Newswire :Rev. Jesse Jackson calls for ‘full-scale boycott of BMW

By Freddie Allen (Editor-In-Chief, NNPA Newswire)

Rev. Jesse Jacklson calls for BMW boycottjpg.jpg
Rev. Jesse Jackson, Sr., the founder of the Rainbow PUSH Coalition (at the podium), called for a “full-scale boycott of BMW,” during the 2017 Rainbow PUSH Coalition Global Automotive Summit in Detroit, Mich. (Freddie Allen/AMG/NNPA)
Reverend Jesse Jackson, Sr., the founder of the Rainbow PUSH Coalition, called for a “full-scale” boycott of BMW, the German automaker, for refusing to reply to the survey for the group’s annual diversity scorecard.
Not only did BMW refuse to complete the survey, the German automaker also refused to meet with the civil rights leader.
Jackson made the announcement, during a press conference at the 2017 Rainbow PUSH Coalition Global Automotive Summit. “The diversity scorecard was developed in 2012 to provide a snapshot of each manufacturer’s success at building and sustaining ethnic diversity and inclusion, with a primary focus on people of color,” survey’s report said.
Jackson said that he met with all of the automakers that participated in the survey.
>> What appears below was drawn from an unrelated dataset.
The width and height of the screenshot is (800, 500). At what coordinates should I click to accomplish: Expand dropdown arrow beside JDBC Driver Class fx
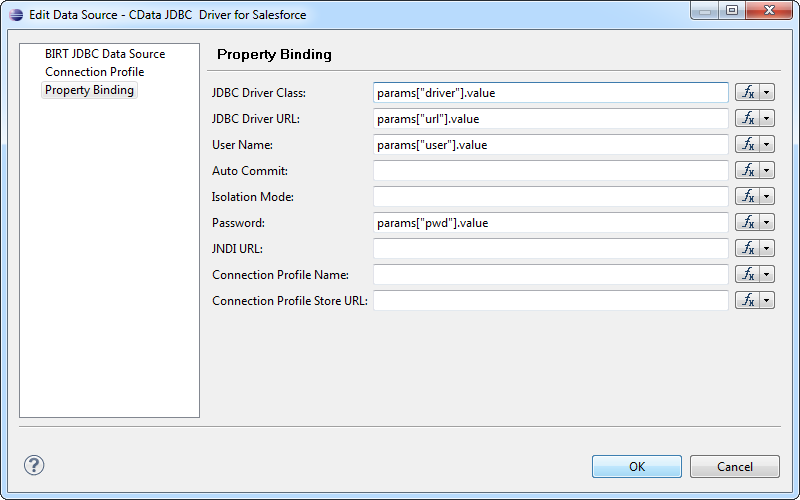tap(767, 92)
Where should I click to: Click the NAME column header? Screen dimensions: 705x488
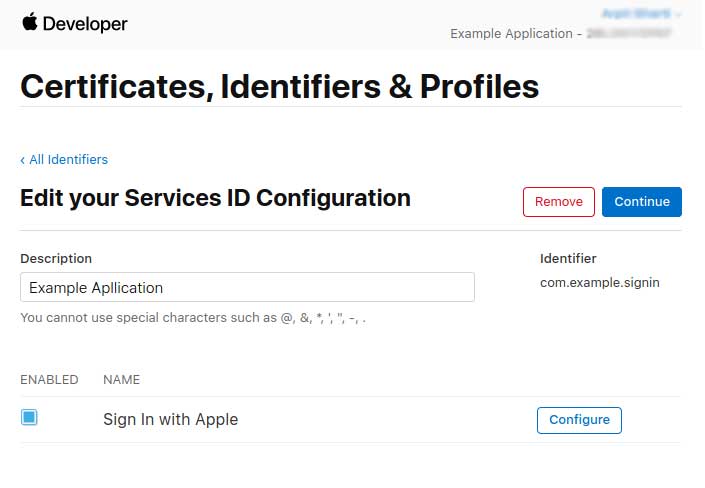point(121,380)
The diversity scorecard participants included: Ford Motor Company; Toyota Motor North America; General Motors; Nissan North America; Hyundai Motor America; Fiat Chrysler Automobiles; Honda North America; Subaru of America; Kia Motors America; Mercedes-Benz USA and Volkswagen Group of America.
The automakers answered questions about employment, advertising, marketing procurement, minority dealership opportunities and philanthropy.
The auto companies that reflected best practices for ethnic diversity established by the Rainbow PUSH Automotive Project, an initiative of the Citizenship Education Fund, earned green scores. Red marks indicated that diversity initiatives and investments were non-existent, not disclosed, or the company didn’t provide enough relevant information for scoring.
Ford and Toyota earned tops scores for employment, advertising, marketing, procurement and philanthropy. General Motors scored green in employment, marketing, procurement and philanthropy.
At the other end of the spectrum, Kia Motors America, Mercedes-Benz USA and Volkswagen earned failing grades in advertising, marketing and procurement and yellow scores, which indicate some progress in diversity, for employment, dealership diversity and philanthropy.
BMW earned red marks in all categories, because they refused to reply to the survey request. According to Jackson, that refusal showed the company’s contempt and resentment towards the Black community.
“We are in a different stage of our civil rights struggle,” said Jackson. “The first stage of our struggle was to end legal slavery; the next phase was to end legal Jim Crow; the third stage was the right to vote.” Now, that the Black community brings money, market share, talent and experience to the table, Black businesses should be seen as partners, Jackson said. “We trade for with you, you trade with us,” said Jackson. “There is more to the car than the ride.”
The civil rights leader called for “a full-scale boycott of BMW” until the company agrees to meet with the Rainbow PUSH Coalition and works out “a mutually beneficial trade relationship. Jackson said that Blacks account for more than 10 percent of purchases of the company’s luxury models.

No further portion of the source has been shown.